Sicher ist, dass Cabernet Sauvignon gegen Ende des 18. Jahrhunderts in seiner Heimat Bordeaux an Bedeutung gewann. Seit jeher sind Bordelaiser Weine Verschnitte mehrerer Rebsorten, deren Hauptteil inzwischen oft der Cabernet ausmacht. Seine intensiven Tannine und seine Säure sorgen für Tiefe und exzellentes Reifepotenzial – 30 Jahre Lagerung schafft ein guter Bordeaux locker. Mit ihrer klaren Struktur und hohen Komplexität begeistern diese Weine seit Langem Kenner von Nah und Fern. Der Siegeszug ihrer Stilistik brachte Nachahmer auf den Plan: Seit Mitte des letzten Jahrhunderts bauten Winzer weltweit die Rebsorte an, um an ihrem Erfolg teilzuhaben. 

Gerne warm

So reiste die Traube an die entlegensten Orte der Welt, noch auf den hinterletzten Weinbergen wächst inzwischen Cabernet Sauvignon. Und das klappt, obwohl die Klimata so verschieden sind? Tatsache: Die Rebe braucht gemäßigte, gering schwankende Temperaturen.
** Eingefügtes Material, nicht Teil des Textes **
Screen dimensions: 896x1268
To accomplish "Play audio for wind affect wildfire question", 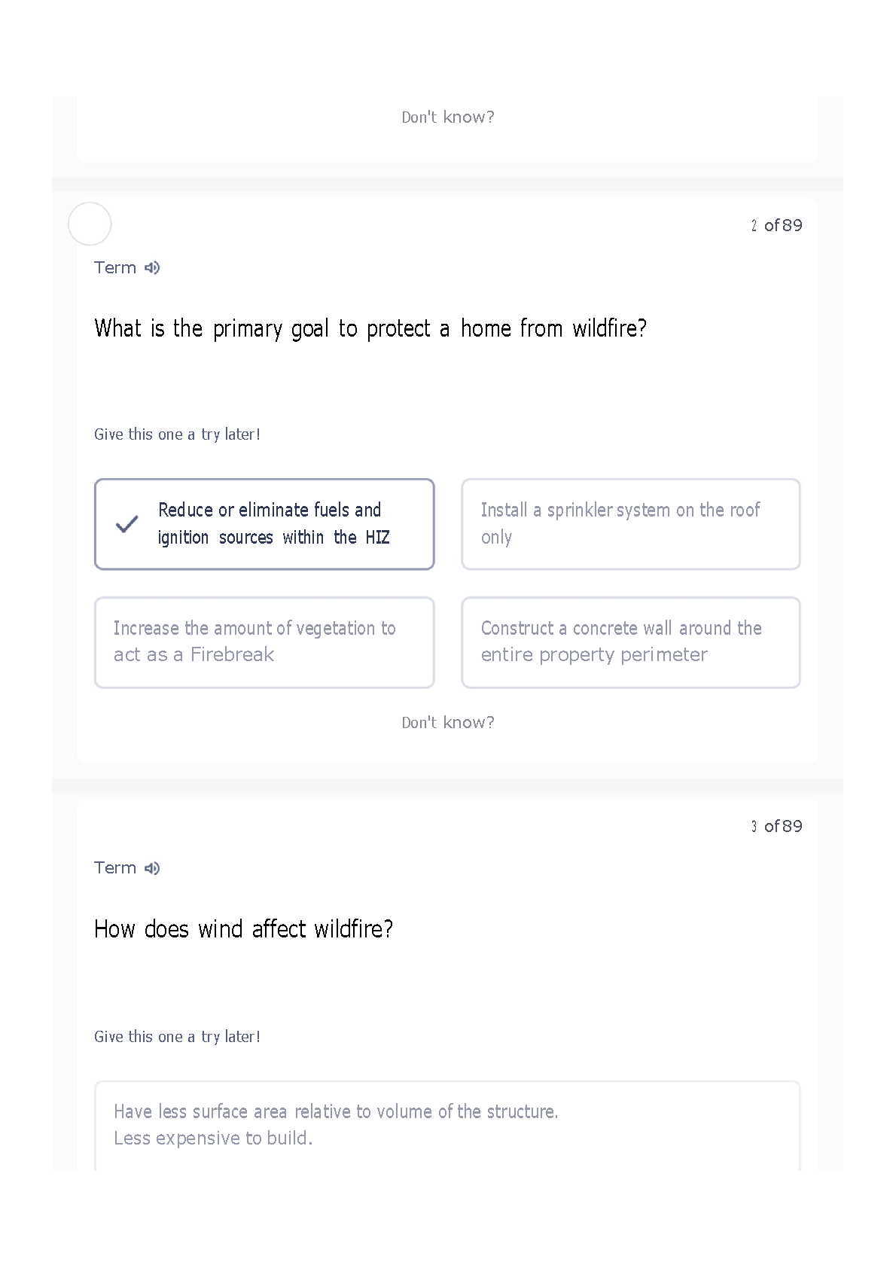I will (x=152, y=868).
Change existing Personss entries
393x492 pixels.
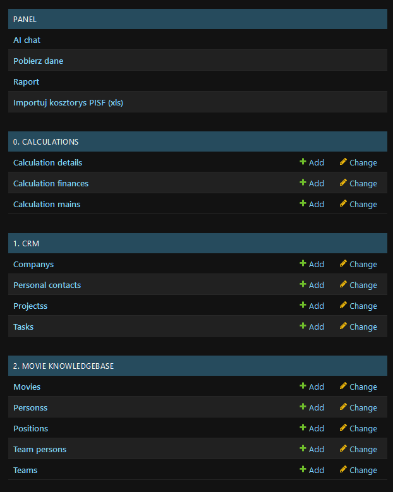(358, 407)
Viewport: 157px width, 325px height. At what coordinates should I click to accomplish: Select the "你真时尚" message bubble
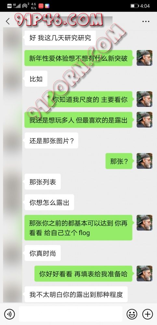(x=43, y=253)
Sie hat es gerne warm, kann mit ein bisschen Wassermangel gut umgehen und ist wegen ihrer späten Reife nicht für Frühjahrsfrost anfällig. Quasi eine Universalrebe, könnte man meinen. Sie gedeiht in Nord- und Südamerika, Südafrika und Ozeanien ebenso wunderbar wie in Italien, Deutschland, Bulgarien und anderswo. Ungeachtet seines Standorts bleibt der Cabernet seiner Charakteristik bemerkenswert treu. Das fruchtige Bouquet ist beinahe unverwechselbar. Dennoch ist eine nuancierte Auswirkung des Klimas auf die Aromatik zu erkennen: Bekommt die Rebe besonders viel Sonne (wie etwa in Südafrika), zeigt sich die Cassis-Note eher prägnant. In den vergleichsweise kühlen Gebieten wie Deutschland kommen vegetabile Noten deutlicher zum Vorschein. 
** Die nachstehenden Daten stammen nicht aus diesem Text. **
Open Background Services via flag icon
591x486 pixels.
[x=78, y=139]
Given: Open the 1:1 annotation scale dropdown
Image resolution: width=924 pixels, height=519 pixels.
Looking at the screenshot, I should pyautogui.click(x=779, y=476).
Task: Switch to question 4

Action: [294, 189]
Auf das Anbaugebiet kommt es an

Trotz seines hohen Wiedererkennungswertes kann „Cab Sauv“ also ganz unterschiedlich schmecken. Einen regionalen Touch erhält er zudem vom Winzer, der ihn mit typischen Rebsorten seines Anbaugebiets cuvéetiert. Im Zusammenspiel mit nahezu jeder roten Traube entstehen facettenreiche, glänzende Weine, denen er Langlebigkeit verleiht. In Südafrika vermählt man Cabernet gerne mit dem Shiraz, einer feinwürzigen, delikaten Sorte mit viel Frucht und einem Hauch von Nelke. Auch der Carménère, der in Chile zu Hause ist, ergänzt ihn zu einem vollkommenen Wein und Essensbegleiter kräftiger Speisen. Es gibt auch herausragende sortenreine Cabernet Sauvignons etwa aus dem kalifornischen Napa Valley, diese Weine gehören zu den besten ihrer Art. Aus den Weinbergen Bordeaux rund um den Erdball – die Geschichte des Cabernet Sauvignon fasziniert. Einmal mehr wird mir klar, wie unglaublich vielseitig die Branche ist, in die ich gerade eintauche. Bisher mag ich nur an der Oberfläche gekratzt haben, aber irgendwo muss man ja anfangen.